● The task
Please repeat the lines below, exactly and only, from the one that holds "Click the breadcrumb" through the one that holds "You are a computer-use agent. Image".

----- Extracted material

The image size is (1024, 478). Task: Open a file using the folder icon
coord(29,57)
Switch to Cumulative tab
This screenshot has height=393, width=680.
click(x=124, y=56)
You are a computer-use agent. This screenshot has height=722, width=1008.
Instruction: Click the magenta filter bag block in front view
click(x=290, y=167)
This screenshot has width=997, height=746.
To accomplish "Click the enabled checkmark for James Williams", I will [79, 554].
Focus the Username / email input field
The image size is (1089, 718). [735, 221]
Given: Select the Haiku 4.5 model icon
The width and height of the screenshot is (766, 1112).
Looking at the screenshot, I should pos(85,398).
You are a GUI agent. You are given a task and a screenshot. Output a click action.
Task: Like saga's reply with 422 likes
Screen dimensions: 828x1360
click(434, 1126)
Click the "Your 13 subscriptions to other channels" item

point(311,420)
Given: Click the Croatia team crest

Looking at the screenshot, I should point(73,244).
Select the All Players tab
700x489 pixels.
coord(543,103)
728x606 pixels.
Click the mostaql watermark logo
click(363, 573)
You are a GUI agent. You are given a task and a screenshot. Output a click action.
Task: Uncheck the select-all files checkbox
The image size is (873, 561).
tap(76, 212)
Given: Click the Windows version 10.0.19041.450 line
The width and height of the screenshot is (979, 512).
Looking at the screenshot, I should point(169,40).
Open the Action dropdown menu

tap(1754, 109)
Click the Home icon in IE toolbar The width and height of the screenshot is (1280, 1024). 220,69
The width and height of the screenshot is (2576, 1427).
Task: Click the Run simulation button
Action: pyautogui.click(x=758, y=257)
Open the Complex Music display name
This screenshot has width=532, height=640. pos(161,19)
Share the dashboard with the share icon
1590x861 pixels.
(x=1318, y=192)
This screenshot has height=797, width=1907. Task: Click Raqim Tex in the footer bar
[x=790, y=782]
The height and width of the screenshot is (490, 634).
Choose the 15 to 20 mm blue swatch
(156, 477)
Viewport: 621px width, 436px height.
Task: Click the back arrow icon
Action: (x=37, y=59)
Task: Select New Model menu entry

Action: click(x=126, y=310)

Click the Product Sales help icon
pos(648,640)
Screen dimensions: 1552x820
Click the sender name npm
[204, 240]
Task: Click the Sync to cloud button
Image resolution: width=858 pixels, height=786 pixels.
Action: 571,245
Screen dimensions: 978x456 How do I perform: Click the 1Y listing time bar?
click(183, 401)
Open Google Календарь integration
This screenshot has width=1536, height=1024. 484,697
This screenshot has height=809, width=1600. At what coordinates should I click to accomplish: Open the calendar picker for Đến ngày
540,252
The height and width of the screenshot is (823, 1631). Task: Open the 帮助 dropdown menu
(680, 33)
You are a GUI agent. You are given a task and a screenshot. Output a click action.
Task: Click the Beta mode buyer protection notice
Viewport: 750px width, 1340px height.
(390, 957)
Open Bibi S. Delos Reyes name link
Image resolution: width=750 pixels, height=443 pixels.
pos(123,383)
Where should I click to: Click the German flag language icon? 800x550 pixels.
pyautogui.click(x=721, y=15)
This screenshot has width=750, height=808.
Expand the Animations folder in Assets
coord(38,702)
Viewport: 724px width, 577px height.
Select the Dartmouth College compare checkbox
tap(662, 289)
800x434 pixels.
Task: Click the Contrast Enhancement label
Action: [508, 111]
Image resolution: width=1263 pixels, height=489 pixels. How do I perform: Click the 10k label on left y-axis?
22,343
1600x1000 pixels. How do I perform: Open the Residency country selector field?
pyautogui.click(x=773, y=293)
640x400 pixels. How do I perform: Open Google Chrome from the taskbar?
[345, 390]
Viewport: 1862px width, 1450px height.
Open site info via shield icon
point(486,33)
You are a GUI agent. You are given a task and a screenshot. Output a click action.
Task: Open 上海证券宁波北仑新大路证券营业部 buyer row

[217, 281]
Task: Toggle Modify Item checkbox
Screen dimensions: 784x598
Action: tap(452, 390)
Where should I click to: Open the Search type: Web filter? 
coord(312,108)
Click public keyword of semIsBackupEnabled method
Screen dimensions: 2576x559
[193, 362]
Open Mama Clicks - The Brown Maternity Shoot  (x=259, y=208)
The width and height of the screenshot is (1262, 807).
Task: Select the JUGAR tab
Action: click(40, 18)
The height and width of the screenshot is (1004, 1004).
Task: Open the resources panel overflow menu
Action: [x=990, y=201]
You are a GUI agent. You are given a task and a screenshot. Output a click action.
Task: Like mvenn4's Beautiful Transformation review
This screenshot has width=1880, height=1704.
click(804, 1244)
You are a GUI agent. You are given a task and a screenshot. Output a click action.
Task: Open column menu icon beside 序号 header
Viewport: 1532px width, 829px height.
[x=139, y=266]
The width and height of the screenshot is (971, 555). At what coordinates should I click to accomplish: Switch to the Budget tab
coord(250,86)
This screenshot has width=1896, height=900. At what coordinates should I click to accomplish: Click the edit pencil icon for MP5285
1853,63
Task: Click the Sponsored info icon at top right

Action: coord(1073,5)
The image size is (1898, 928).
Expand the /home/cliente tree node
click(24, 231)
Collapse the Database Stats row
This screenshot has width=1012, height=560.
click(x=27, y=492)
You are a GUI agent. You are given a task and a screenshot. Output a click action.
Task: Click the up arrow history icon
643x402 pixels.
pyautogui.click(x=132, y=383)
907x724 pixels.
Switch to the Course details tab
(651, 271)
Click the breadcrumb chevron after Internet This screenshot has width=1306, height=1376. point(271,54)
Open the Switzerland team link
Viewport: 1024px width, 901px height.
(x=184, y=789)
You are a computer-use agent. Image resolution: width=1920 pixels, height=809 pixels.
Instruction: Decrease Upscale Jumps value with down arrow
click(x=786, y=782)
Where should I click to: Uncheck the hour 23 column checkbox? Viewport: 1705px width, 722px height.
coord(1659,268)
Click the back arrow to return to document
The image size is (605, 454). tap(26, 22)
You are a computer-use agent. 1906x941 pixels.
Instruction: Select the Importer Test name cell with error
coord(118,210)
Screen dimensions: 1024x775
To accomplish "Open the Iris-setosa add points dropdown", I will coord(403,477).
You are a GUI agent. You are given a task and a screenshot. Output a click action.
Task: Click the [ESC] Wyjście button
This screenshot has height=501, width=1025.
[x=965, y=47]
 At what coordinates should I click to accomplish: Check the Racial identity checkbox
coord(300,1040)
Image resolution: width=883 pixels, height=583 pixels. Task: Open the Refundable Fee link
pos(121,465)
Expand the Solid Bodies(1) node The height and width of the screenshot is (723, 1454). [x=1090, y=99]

----------

● Your response
Click the breadcrumb chevron after Internet This screenshot has width=1306, height=1376. point(271,54)
Open the Switzerland team link
Viewport: 1024px width, 901px height.
(x=184, y=789)
You are a computer-use agent. Image resolution: width=1920 pixels, height=809 pixels.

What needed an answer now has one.